The old job is security – I can still go back to it at any time, so when the dispatcher job at Harv’s Air, my flight school, was advertised, I thought, well, it’s not permanent, and not guaranteed hours – I don’t think I can afford to give up the other job for this one and I don’t want to overdo myself with two jobs. That’s what I told my instructor when she encouraged me to apply.
They found a couple, but they were looking for one more. Generally, dispatchers at Harv’s Air are their own students, often one’s either working on their instructor rating and hoping to become instructors at Harv’s Air, or who already have instructor ratings, and are just waiting to be bumped up to instructor status when more students sign up, or another instructor moves on in the world of aviation.
The main examiner called me into the office though and told me, while they had a bunch of applications, they weren’t from students, or anyone who had a background in aviation, and that they preferred to hire students, whether they were planning on moving into instructing or not, since there’s so much about aviation they don’t have to train new employees on if they’ve got the background. We discussed it, and they can schedule me just for the days when my instructor is working, so I can schedule lessons around it, and not have to book time off the other job that I wouldn’t already be giving away the shifts for lessons. It seemed win/win – I get to spend more time around aeroplanes, and get paid for it.
They’ve got lots of students. I don’t know if they asked any others before me, but I’m still chuffed that they approached me when I hadn’t applied. I’ve only been there three months, but then, I’ve been there a lot in those three months – they’ve had plenty of time to get to know me and my work ethic and personality. I guess they thought I’d be a good fit.
Which is awesome, because the environment always seems so friendly, and the business in general seems very well run. It’s won awards for being an awesome flight school, and it’s apparently nearly unheard of for a flight school to be owned by the same person as long as Harv’s Air has (around 30 years, I think). That says a lot about a business. A lot of schools have a high turnover of instructors – apparently 100% in six months is not uncommon.
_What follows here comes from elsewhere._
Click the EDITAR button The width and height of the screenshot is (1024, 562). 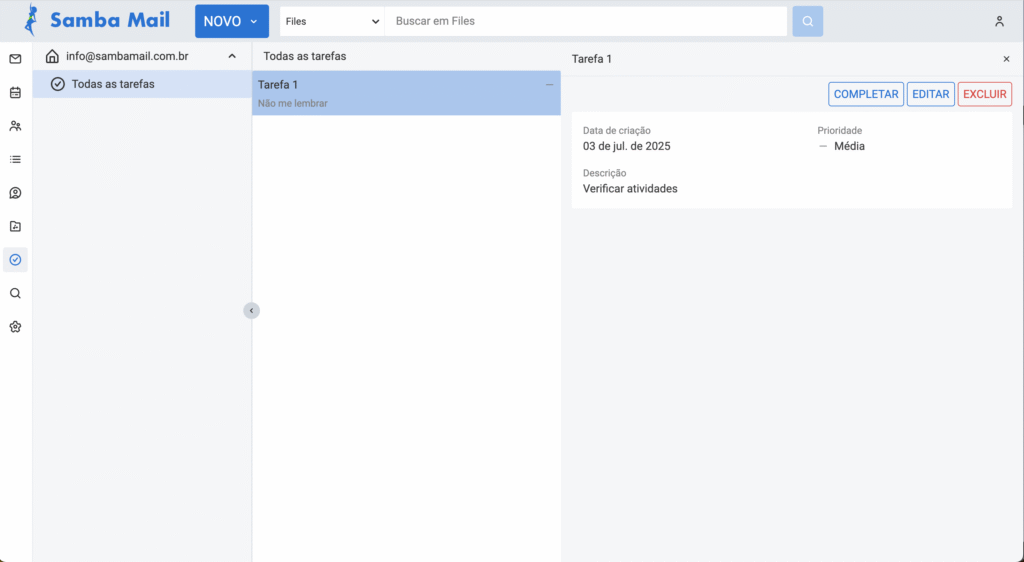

It’s also common for flight schools to go under after students have pre-paid large sums, and students are out the money with no recourse. Harv’s Air is really stable as far as flight schools go, owning all their planes, and even the airport itself at the Steinbach location. All around, I’m sure it can only be a good place to work. And who knows, maybe I’ll change my mind about not wanting to be an instructor. I have a habit of falling into jobs and then ending up good at them.
The most ironic thing is the job is organizing who’s taking planes out, getting planes ready, refueling them, bringing them out, putting them away – basically Claire’s job at the opening of The Eyelet Dove. And I’m taking it for the same reasons – to spend more time with aeroplanes, even if I’m not flying them. It’ll be good experience, and I’m sure I’ll learn a lot of industry stuff that’ll be important to know in the future – things you don’t learn in ground school.